Hosai Fujisawa was born in Yokohama, Japan. He was among the best players of the 20th century. He became an insei at the Nihon Ki-in when he was 11 years old. He became one of Honinbō Shūsai's disciples. He was known for a strong sense of will, reading deeply and taking long turns. He had a fuseki that was different from other players. Fujisawa would usually open the game on the 3-3 point in one of the corners, then make enclosures on the parallel corner when he played black. When he played white he often played imitation go.

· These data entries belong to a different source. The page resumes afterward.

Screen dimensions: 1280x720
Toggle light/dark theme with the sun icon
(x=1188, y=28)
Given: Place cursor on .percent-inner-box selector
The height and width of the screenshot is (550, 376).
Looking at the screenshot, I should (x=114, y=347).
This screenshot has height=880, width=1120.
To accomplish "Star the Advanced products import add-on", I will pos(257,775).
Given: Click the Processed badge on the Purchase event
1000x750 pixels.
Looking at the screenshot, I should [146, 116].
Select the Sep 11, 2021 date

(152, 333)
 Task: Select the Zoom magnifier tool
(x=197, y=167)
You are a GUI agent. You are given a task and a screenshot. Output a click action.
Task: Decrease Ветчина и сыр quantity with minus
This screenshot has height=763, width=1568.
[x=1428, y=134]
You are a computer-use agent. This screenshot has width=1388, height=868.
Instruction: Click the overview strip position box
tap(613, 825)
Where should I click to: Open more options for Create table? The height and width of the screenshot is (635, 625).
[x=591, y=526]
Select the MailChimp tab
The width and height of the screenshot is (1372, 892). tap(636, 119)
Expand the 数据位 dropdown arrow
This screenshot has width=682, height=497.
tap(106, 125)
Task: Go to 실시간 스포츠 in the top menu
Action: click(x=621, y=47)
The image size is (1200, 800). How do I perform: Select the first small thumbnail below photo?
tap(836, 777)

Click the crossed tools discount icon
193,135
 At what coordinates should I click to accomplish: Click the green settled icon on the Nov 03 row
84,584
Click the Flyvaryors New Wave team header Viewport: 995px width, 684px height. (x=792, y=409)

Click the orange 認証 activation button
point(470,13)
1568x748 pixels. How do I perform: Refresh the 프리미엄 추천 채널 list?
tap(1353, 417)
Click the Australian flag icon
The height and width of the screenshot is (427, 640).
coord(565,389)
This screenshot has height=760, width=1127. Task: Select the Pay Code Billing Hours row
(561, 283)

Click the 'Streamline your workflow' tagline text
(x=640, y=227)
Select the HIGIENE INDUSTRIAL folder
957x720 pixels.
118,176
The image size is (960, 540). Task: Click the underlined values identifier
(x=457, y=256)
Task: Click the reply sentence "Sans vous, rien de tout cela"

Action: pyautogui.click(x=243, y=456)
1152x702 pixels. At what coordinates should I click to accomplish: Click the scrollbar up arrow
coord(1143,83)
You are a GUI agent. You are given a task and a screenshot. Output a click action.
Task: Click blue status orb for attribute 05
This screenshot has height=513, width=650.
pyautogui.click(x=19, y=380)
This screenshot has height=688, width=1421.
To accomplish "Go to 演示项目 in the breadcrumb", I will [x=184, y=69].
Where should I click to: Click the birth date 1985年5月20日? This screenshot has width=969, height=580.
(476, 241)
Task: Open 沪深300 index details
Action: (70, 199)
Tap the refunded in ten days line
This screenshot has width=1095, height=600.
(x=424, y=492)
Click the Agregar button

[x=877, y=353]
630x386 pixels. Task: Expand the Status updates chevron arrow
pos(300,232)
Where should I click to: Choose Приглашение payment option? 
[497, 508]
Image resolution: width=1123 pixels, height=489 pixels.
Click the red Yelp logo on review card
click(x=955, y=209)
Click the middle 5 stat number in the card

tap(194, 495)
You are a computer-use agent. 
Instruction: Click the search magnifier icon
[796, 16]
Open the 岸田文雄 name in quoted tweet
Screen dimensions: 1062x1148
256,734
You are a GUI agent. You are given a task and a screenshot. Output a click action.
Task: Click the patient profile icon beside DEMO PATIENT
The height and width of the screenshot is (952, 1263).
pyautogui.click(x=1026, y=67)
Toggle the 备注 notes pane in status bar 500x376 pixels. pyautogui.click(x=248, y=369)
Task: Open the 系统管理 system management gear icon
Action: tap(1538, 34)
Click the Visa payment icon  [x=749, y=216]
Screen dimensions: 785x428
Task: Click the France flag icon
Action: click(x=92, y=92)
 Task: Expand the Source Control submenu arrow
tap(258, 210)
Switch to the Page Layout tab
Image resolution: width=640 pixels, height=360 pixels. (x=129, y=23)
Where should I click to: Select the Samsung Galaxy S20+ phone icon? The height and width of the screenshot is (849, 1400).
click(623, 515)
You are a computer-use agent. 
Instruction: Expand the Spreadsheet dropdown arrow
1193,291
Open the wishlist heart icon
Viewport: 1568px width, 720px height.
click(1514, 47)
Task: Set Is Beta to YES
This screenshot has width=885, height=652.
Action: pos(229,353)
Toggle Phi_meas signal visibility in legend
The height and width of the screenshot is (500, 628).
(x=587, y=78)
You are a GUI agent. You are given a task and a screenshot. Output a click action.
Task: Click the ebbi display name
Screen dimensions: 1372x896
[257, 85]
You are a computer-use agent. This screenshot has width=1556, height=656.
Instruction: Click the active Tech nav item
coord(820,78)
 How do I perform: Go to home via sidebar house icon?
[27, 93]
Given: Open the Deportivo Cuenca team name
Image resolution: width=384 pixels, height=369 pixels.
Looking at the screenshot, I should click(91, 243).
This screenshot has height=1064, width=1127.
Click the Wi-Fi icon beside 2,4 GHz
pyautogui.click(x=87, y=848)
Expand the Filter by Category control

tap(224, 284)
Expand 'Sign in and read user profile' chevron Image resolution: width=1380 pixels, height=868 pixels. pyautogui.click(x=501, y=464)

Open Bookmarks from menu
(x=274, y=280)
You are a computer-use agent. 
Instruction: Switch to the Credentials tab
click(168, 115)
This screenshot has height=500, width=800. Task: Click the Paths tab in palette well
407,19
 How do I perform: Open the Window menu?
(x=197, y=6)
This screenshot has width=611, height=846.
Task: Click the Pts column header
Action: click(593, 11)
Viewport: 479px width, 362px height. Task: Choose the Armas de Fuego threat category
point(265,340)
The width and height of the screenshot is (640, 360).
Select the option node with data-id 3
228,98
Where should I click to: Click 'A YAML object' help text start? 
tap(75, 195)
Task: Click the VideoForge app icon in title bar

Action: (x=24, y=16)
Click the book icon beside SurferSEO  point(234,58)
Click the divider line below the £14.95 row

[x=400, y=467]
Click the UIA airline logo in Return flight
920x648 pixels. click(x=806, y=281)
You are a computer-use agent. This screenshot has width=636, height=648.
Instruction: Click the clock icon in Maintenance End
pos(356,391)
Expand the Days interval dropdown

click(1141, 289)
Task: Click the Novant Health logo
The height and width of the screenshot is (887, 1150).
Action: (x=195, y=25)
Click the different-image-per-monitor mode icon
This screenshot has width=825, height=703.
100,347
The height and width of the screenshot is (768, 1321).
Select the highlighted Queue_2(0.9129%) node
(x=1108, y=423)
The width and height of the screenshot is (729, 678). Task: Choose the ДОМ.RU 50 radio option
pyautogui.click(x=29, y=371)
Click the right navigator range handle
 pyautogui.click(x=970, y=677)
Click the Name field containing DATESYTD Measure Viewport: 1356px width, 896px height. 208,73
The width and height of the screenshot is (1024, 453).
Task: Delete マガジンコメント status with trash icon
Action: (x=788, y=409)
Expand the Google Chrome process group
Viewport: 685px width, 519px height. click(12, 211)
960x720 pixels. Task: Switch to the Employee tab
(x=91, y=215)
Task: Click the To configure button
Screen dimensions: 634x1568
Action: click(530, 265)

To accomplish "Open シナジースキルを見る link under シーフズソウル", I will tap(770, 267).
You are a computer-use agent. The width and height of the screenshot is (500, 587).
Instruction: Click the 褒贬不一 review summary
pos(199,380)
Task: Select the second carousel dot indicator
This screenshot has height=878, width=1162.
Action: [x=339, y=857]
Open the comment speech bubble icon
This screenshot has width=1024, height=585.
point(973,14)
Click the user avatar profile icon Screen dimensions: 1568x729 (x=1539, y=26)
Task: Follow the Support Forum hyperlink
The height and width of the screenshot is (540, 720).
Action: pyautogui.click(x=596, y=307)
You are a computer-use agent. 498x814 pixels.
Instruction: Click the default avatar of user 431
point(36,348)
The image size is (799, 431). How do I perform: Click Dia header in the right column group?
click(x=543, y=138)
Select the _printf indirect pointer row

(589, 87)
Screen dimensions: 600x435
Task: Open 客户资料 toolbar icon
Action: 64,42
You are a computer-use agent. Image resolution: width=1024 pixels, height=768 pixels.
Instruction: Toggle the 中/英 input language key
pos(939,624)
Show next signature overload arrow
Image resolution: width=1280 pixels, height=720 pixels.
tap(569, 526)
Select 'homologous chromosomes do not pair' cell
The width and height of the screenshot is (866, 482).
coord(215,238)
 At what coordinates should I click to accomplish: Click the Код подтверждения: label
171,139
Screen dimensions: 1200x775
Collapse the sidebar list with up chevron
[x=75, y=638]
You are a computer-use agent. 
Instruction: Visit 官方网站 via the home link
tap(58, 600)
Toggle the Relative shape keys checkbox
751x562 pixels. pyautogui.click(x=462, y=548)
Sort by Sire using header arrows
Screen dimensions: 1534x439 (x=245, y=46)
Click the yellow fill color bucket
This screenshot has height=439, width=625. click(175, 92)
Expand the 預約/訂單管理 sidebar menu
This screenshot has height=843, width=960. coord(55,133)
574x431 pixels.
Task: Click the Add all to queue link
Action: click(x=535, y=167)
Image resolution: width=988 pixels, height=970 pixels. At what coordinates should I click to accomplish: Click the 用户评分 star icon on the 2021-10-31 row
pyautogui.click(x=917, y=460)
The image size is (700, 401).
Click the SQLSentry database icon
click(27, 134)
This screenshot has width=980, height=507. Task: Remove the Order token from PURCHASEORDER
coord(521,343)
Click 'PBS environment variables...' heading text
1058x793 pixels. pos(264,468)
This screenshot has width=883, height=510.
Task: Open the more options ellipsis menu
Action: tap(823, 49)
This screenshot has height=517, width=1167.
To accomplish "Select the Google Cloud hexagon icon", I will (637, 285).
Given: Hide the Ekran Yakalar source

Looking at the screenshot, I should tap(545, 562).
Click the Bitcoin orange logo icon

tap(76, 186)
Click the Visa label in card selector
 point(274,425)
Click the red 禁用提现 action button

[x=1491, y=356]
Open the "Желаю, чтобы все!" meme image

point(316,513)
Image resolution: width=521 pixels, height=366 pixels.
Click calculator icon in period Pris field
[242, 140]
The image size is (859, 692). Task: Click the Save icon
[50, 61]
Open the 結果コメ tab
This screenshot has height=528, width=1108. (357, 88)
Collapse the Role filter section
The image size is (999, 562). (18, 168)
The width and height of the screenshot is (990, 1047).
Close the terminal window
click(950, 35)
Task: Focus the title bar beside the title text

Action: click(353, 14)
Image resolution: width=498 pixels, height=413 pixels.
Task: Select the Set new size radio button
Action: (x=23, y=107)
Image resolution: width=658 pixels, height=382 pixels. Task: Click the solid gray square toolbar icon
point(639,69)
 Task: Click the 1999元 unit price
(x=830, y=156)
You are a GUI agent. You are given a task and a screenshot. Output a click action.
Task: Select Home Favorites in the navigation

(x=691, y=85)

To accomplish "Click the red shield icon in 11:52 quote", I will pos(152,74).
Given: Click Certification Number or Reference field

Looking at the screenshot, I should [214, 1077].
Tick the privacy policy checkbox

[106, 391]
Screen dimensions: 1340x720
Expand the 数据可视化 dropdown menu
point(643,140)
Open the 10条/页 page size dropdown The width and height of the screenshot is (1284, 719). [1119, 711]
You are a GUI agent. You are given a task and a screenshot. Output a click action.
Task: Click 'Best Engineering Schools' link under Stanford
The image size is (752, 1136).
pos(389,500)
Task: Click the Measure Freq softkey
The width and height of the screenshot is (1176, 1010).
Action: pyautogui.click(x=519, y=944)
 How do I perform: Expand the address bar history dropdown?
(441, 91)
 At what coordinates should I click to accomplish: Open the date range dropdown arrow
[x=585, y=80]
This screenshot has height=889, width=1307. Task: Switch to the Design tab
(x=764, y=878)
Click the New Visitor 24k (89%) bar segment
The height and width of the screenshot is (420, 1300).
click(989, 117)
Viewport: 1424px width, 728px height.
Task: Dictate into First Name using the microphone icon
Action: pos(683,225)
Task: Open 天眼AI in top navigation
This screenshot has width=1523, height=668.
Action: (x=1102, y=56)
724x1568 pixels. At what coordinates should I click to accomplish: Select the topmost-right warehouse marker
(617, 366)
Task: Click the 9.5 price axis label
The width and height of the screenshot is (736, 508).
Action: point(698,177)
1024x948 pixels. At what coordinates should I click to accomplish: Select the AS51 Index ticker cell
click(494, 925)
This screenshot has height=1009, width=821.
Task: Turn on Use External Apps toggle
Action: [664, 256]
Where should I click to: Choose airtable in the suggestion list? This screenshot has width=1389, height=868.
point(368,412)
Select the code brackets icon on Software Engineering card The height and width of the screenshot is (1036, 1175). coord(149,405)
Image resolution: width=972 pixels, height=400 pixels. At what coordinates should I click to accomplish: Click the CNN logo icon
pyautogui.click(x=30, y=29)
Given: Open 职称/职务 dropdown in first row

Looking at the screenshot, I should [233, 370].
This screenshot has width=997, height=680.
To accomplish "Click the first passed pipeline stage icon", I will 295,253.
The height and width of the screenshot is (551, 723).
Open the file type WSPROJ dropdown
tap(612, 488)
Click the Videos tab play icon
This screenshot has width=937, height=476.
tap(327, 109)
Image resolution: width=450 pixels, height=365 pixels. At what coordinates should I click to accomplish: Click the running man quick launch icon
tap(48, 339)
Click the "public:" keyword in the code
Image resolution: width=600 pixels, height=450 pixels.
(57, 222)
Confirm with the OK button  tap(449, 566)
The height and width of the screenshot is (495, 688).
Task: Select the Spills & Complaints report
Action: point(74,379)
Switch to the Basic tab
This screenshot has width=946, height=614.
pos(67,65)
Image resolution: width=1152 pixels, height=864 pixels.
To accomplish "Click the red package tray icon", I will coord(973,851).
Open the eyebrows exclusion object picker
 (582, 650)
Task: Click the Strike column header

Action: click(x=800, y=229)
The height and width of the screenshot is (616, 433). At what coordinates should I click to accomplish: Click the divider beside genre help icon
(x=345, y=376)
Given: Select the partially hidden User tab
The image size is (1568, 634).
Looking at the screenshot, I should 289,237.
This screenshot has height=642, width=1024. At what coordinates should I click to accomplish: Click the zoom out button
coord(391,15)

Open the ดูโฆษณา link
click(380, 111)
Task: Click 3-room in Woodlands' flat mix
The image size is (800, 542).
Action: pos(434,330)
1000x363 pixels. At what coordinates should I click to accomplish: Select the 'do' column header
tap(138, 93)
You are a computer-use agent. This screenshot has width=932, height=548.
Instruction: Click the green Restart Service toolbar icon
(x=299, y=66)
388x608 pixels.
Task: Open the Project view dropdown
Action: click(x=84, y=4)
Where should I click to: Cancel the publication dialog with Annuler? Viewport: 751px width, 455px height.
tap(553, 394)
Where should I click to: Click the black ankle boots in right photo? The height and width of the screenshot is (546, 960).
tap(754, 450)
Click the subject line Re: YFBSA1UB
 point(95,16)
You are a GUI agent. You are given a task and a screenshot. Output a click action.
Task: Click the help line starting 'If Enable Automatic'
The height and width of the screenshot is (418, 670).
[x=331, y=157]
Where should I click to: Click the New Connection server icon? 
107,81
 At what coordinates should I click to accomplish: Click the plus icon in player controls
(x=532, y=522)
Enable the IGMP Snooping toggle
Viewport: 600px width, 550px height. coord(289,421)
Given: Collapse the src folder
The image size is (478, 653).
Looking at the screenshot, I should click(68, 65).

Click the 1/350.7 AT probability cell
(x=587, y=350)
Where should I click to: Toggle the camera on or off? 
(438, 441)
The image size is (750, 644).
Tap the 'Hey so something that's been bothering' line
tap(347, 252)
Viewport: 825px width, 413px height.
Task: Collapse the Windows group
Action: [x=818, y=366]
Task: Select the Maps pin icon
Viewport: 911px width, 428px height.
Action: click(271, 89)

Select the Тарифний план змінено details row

In 1939 and 1940, Fujisawa played a Jubango against Go Seigen when they were respectively 6p and 8p. Fujisawa won the 10.match series 6 to 4, though he did benefit from josen handicap throughout.

He was the first player to be promoted to 9 dan in the Oteai system when he won the Oteai seven times. He was known for playing two jubango matches with Go Seigen some 10 years after the first jubango. These matches occurred in 1951 and 1952, the time when Fujisawa and Go were the only 9 dans. Fujisawa lost both of the matches.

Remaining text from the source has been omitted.